Há uma tendência para um modelo intermediário, onde convivem dois produtos, vinculados ao ciclo de vida do cliente. Um mais básico de uso dentro da loja, ou de uma rede mais reduzida (private label) onde o crédito é concedido pelo varejo. Neste produto, o varejo pode arriscar mais, pois além dos resultados do cartão existe o resultado gerado pela margem do produto vendido, que altera consideravelmente o valuation da carteira, permitindo a entrada de novas faixas de risco de crédito para o negócio.

A partir da construção de uma história de crédito ( bureau de crédito positivo interno) o cliente passa a ter acesso a um novo crédito, agora dado pelo banco, e também a novos estabelecimentos, recebendo em casa ou na loja um novo produto (Híbrido), com mais limite de crédito e com aceitação em todo o Brasil nas bandeiras MasterCard ou Visa.
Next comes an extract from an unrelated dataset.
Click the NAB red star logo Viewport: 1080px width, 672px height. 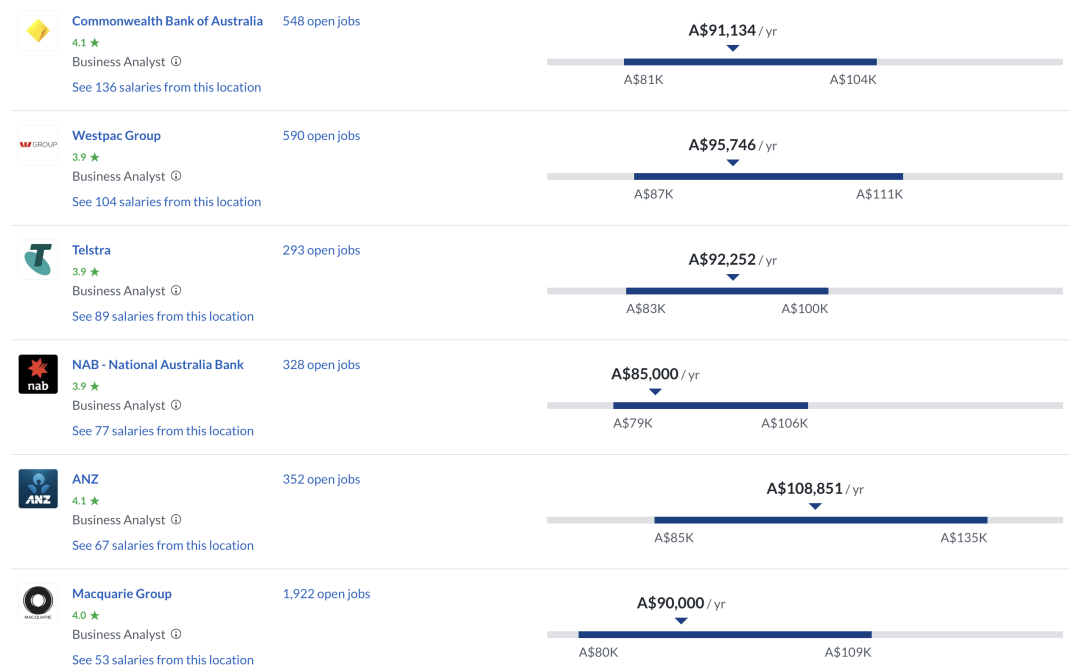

Esta carteira, já depurada, e com baixo custo de vendas, passa a dar resultado no primeiro ano de vida, possibilitando que tanto o banco quanto o varejo possam a dividir seus lucros imediatamente.

O varejista/empresário não pode mais se aventurar numa parceria sem antes estudar profundamente todos os impactos do negócio que esta realizando. Deve abrir mão de resultados imediatos para construir uma parceria saudável, que respeite o seu negócio atual, e que possa contribuir financeiramente para o seu crescimento futuro, deve escolher bem o banco parceiro, a processadora, a bandeira e todos os demais fornecedores do sistema.

Um novo segmento vem surgindo no mundo das parcerias. São as operadoras de celular. Algumas parcerias já foram feitas no exterior, mas não encontramos, ainda, um modelo vencedor.

Sem dúvida, no Brasil, as operadoras de celular apresentam as principais características de uma parceria sustentável.

  1. Possuem diferenciais competitivos a serem oferecidos, seja crédito para os milhões de assinantes não bancarizados e não localizados pelos telemarketing dos bancos, ou minutos grátis oferecidos como resgate de plano de incentivo (as operadoras conseguem custos bem reduzidos nas ligações internas de sua rede) ou, ainda, novidades em serviços e em aparelhos para segmentos de mais alta renda, sem contar a possibilidade de pagamento através do celular (mobile payment).
  2. Possuem alto fluxo contínuo de pessoas em suas lojas e call center.

A operadora poderá ganhar na fidelização, reduzindo seu churn rate, hoje um dos principais custos, através de um programa inovador bancado pela parceria, criando barreiras positivas de saída aos seus clientes. Os bancos passam a ter acesso garantido aos milhões e milhões de bons clientes ainda não abordados por suas ofertas.

Os bancos precisam passar a ver as operadoras como seus sócios verdadeiros de negócio, com participação efetiva nos resultados, e não tratá-los como prestadores de serviços na cadeia de valor, apenas como provedores de tráfego de transação, como temos visto nas infindáveis discussões do modelo de mobile payment.

Enfim, cada vez mais o cliente vai se tornando complexo, informado e interligado com as diversas tecnologias e produtos existentes. As parcerias de cartão e seus produtos têm que caminhar nesta mesma direção, tornando-se flexíveis e modulares, deixando a decisão de escolha ao cliente. Neste cenário, as parcerias sustentáveis são muito importantes no negócio de cartão de crédito.